Recently, the demand for long-span building materials has been increasing with the increasing construction of environmentally sustainable buildings (Zhang et al. 2014). In China, many companies do not possess large hot press machines, which largely hampers development of the domestic bamboo industry. Fortunately, this problem has been solved by researchers at the International Centre for Bamboo and Rattan (ICBR). A new technology, named intermittent cold-hot-cold pressing technology, has been proposed to manufacture long-span bamboo engineering materials. This approach mainly includes two steps: one is prepress densification technology and the other is re-hot pressing (Chen et al. 2013b). By dipping a mixture of polyvinyl acetate (PVAC) and phenol formaldehyde (PF) resin, the PVAC/PF resin attaches to the surface of bamboo fiber and the board prepressing process can be realized. The prepress technology mainly determines the quality of large span BLVL products. Therefore, it is essential to investigate the effect of prepress densification technology on the properties of BLVL. Attention should be especially focused on the key technical parameter of the resin absorbing content of bamboo bundle fiber.

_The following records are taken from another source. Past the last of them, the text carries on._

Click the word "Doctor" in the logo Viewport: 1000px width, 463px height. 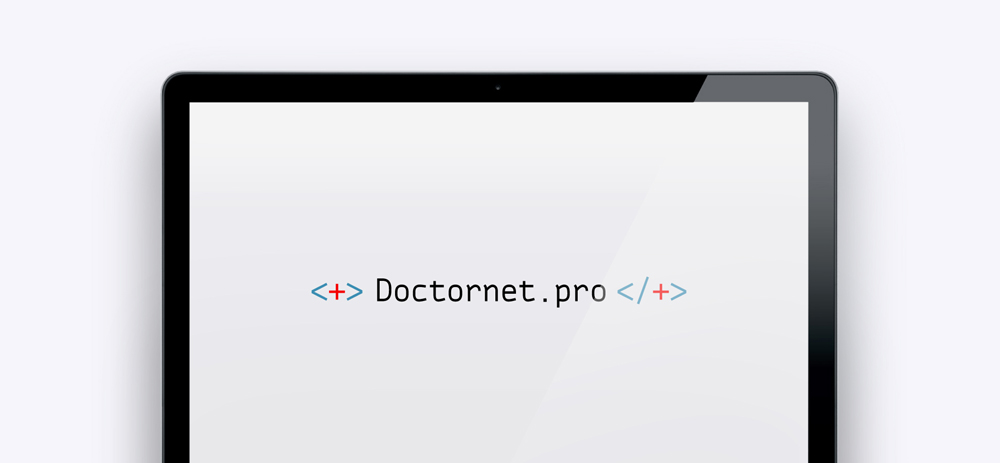[429, 290]
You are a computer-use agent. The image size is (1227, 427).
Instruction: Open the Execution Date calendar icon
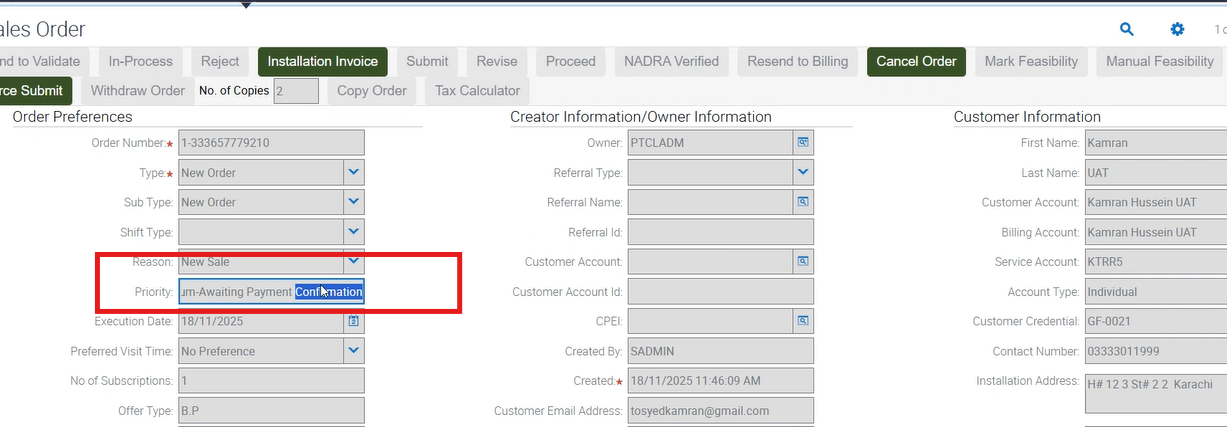pos(353,321)
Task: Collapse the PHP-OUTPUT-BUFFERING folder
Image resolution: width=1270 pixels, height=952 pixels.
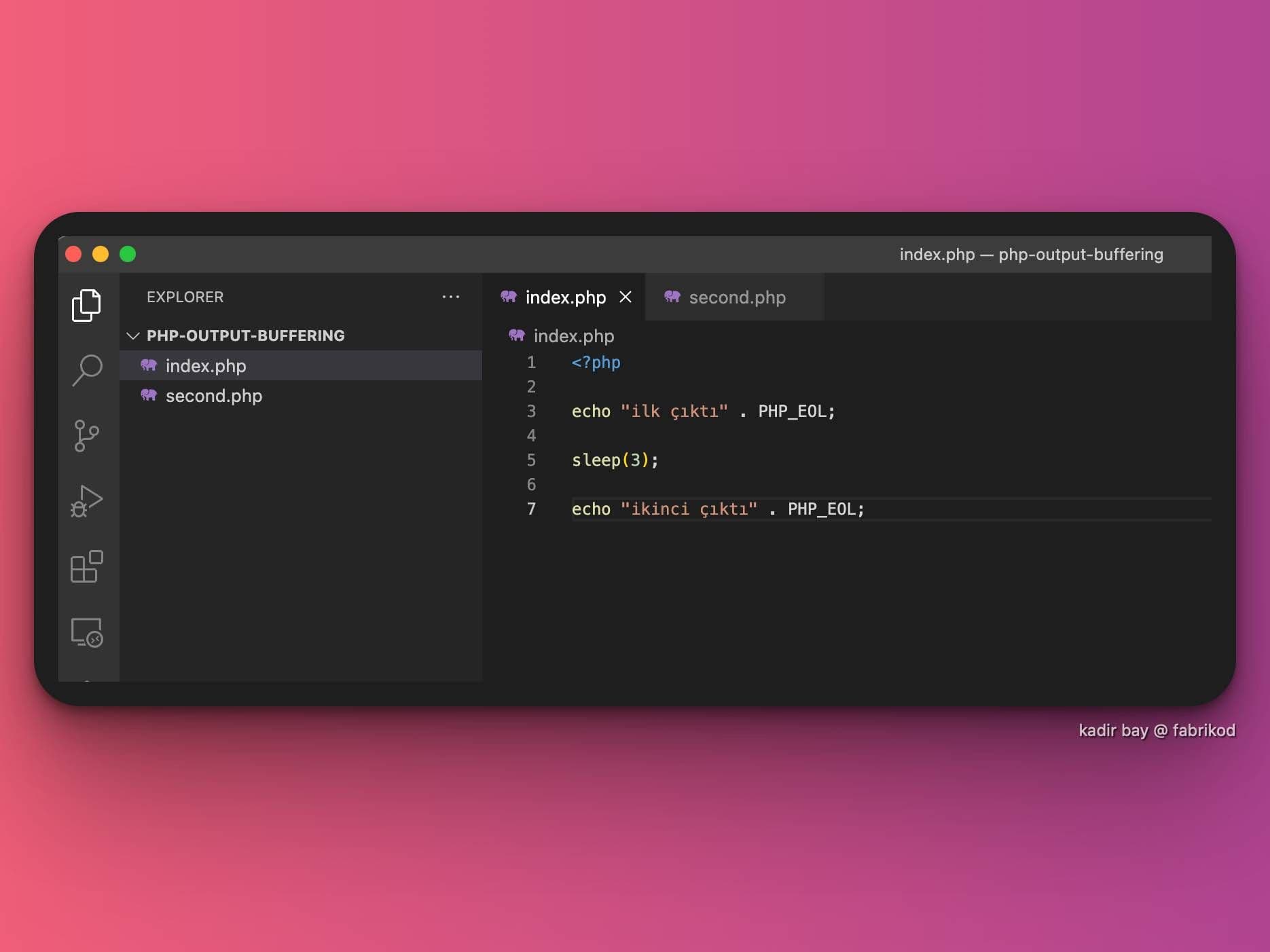Action: click(133, 335)
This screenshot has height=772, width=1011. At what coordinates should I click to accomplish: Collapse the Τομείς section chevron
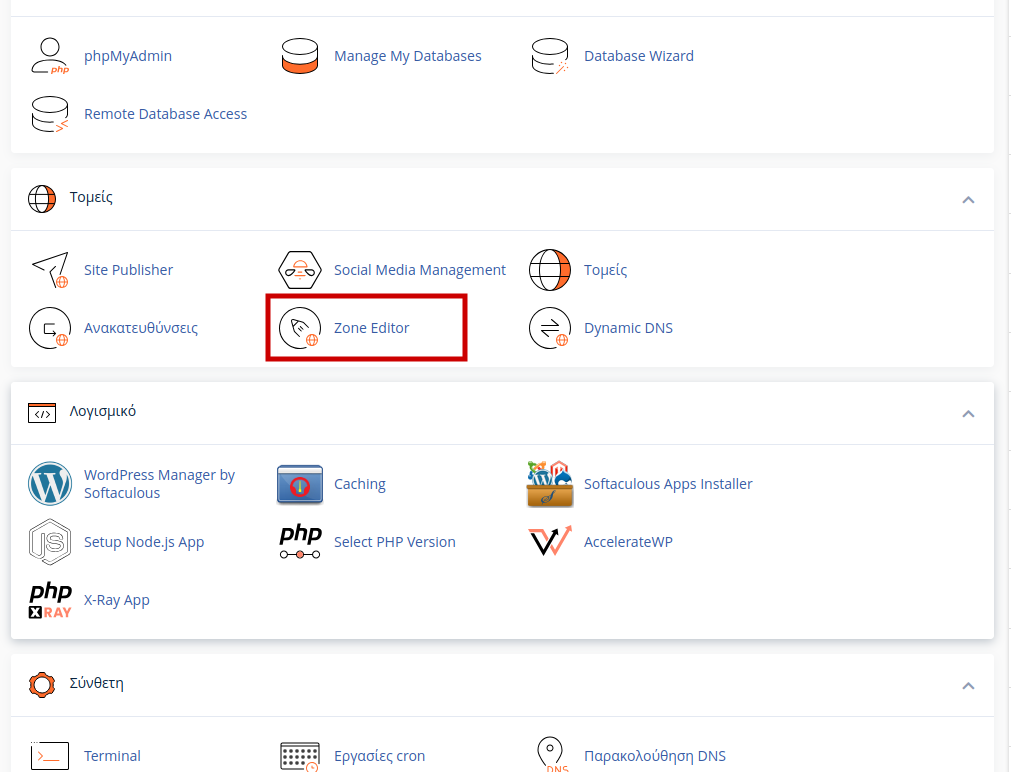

Bamboo-bundle laminated veneer lumber (BLVL) could function as indoor beams and outdoor wall material because of its superior weathering ability and mechanical properties obtained from the PF resin and manufacturing process. PF resin is a type of thermosetting resin, while polyvinyl acetate (PVAC) resin is a thermoplastic adhesive that is sensitive to moisture and temperature. To achieve preprocessing densification technology, a mixture of PF and PVAC resin was adopted. However, as the PVAC/PF ratio increased, the weather resistant property of BLVL decreased. If the added content of PVAC was low for bamboo fiber, the bonding performance of preprocessing densification board would be weakened. Therefore, a reasonable adding ratio of PVAC plays an important role in preprocessing densification technology.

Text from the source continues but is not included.